Extract >>
The White House’s health reform plan is up at WhiteHouse.gov, or you can take a peek here. This represents a compromise document, one prepared to pass by using the Senate bill as a base and making changes that the Administration thinks could pass through the reconciliation process if need be, “informed by the process” that has already taken place of the House and Senate bridging their differences, according to WH communications director Dan Pfeiffer.

What’s in this bill that differs from the Senate bill? Let’s take the main pieces:

• Affordability. The subsidies improve upon the Senate bill, particularly at the low end, but also between 250-400% of poverty, where the maximum amount of income paid out of pocket as in insurance premium dips from 9.8% to 9.5%. The actuarial value also increases at the low end slightly, from 133% to 250% of poverty. For instance, instead of a 70% actuarial value at 250% of poverty, the number rises to 73%. These are cosmetic but tangible changes upward from the Senate bill.

• Donut hole. The donut hole, where Medicare Part D subscribers pay out of pocket for prescription drugs above a certain amount, would now get closed by this legislation.

• Community health centers. Bernie Sanders worked hard to get close to $10 billion in additional funding for community health centers, some of the most efficient money in the entire bill, offering universal coverage to low-income community residents. The House bill allocated $12 billion for CHCs. The compromise proposal sets the number at $11 billion.

Work task A >> List the headings of the bulleted items in the health reform text.
Work task B >> Write the next part of the health reform text, starting after its final sentence.
The records come from a separate source and have no connection to the health reform text.

Record excerpts >>
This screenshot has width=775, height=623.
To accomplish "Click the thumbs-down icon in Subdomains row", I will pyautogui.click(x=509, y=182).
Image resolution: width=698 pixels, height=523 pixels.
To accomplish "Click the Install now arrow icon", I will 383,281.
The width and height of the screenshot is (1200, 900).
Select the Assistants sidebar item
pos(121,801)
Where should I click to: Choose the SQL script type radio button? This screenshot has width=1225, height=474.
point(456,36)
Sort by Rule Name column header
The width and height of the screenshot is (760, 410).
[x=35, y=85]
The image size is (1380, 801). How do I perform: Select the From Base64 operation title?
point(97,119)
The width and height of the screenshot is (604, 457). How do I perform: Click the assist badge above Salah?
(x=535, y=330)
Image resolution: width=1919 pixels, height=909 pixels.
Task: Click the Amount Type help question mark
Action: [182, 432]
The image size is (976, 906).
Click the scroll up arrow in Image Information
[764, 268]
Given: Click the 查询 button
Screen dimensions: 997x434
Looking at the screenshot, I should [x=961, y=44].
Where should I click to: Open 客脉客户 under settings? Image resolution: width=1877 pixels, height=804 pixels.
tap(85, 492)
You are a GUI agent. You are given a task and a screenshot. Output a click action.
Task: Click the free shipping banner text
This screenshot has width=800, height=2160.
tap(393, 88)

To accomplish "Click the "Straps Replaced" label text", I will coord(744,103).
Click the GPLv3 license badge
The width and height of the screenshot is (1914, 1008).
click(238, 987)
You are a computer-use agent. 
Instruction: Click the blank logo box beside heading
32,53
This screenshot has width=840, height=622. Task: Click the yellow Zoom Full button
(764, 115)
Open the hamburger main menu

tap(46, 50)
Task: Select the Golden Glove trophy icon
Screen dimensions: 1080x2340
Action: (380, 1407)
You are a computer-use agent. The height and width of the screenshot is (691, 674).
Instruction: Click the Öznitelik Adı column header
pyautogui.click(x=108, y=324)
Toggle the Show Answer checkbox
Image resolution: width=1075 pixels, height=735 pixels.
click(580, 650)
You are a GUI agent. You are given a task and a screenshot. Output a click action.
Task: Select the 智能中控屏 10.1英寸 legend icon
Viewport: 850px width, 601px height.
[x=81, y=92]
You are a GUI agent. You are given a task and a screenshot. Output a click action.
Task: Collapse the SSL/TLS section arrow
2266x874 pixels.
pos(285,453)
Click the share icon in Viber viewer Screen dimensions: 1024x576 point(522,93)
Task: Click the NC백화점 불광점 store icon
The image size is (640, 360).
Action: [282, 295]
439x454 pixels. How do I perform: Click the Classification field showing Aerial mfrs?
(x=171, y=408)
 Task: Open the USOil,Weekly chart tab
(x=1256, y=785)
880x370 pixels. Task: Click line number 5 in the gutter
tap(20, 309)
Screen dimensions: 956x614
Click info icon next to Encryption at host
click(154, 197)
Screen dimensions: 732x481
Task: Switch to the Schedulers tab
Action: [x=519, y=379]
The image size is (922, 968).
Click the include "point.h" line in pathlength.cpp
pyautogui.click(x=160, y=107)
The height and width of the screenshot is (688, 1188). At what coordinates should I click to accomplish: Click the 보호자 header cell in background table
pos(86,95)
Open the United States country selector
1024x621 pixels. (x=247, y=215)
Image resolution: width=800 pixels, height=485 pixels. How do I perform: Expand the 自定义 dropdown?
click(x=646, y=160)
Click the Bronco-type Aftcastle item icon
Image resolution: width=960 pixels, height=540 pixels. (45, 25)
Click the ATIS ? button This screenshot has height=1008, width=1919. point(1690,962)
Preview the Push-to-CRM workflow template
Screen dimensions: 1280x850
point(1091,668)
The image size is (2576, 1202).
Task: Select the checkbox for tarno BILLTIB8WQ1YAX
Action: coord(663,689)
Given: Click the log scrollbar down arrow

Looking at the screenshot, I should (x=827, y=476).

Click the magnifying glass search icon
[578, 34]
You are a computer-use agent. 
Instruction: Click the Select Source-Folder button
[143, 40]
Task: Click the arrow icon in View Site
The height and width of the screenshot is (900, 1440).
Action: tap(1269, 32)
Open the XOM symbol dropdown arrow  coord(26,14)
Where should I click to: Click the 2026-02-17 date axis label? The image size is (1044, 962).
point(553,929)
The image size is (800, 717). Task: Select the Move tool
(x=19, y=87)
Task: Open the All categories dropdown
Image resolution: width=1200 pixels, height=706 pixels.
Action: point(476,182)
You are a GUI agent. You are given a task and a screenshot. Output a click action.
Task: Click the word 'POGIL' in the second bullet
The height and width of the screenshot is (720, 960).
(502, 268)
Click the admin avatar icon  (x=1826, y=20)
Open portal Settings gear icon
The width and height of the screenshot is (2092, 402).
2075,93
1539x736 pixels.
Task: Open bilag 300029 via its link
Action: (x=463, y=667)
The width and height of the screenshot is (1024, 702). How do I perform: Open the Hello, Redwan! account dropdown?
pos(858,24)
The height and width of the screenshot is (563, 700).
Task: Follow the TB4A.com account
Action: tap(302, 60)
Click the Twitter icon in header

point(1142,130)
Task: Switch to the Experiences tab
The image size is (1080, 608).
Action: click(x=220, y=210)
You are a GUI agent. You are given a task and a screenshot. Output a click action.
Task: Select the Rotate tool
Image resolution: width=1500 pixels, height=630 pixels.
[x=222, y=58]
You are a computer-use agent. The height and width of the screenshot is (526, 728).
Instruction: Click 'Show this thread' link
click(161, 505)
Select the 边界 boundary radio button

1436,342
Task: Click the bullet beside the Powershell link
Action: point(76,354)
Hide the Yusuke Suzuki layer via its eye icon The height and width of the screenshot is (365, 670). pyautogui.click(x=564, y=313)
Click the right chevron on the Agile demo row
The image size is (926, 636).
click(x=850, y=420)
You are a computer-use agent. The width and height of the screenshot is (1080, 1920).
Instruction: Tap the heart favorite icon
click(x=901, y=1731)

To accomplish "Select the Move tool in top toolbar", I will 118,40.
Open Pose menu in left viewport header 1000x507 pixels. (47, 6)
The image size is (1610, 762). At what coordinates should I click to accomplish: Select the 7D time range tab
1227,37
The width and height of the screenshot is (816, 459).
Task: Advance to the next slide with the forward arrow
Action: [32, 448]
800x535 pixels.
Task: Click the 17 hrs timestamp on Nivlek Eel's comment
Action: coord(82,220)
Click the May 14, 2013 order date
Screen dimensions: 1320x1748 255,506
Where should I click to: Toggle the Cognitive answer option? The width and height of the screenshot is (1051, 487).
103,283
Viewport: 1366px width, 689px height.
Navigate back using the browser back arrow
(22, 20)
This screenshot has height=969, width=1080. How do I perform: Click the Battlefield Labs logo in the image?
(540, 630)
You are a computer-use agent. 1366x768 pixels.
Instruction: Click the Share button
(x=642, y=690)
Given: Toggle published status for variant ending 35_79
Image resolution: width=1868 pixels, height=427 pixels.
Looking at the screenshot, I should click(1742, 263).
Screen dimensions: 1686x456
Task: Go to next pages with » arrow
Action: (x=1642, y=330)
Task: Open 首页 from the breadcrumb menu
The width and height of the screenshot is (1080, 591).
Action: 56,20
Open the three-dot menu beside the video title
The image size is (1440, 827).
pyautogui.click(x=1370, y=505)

Task response A >> Affordability; Donut hole; Community health centers

Task response B >>
• Rate review: This is the Health Insurance Rate Authority proposal from Sen. Feinstein that I mentioned last night. Again, I cannot see how this becomes germane through a reconciliation process. I asked Dan Pfeiffer today if they took that into account when crafting the proposal, and he said they did, although he added that “These calls are made by Senate parliamentarian.” In other words, this piece may get flagged by the parliamentarian, in which case the Senate could vote on waiving the Byrd rule, which would take 60 votes to overcome. That could be the plan, to force a clean vote for Republicans between the people and the insurance industry. This part of the bill would also require states that do not currently conduct rate review to do so.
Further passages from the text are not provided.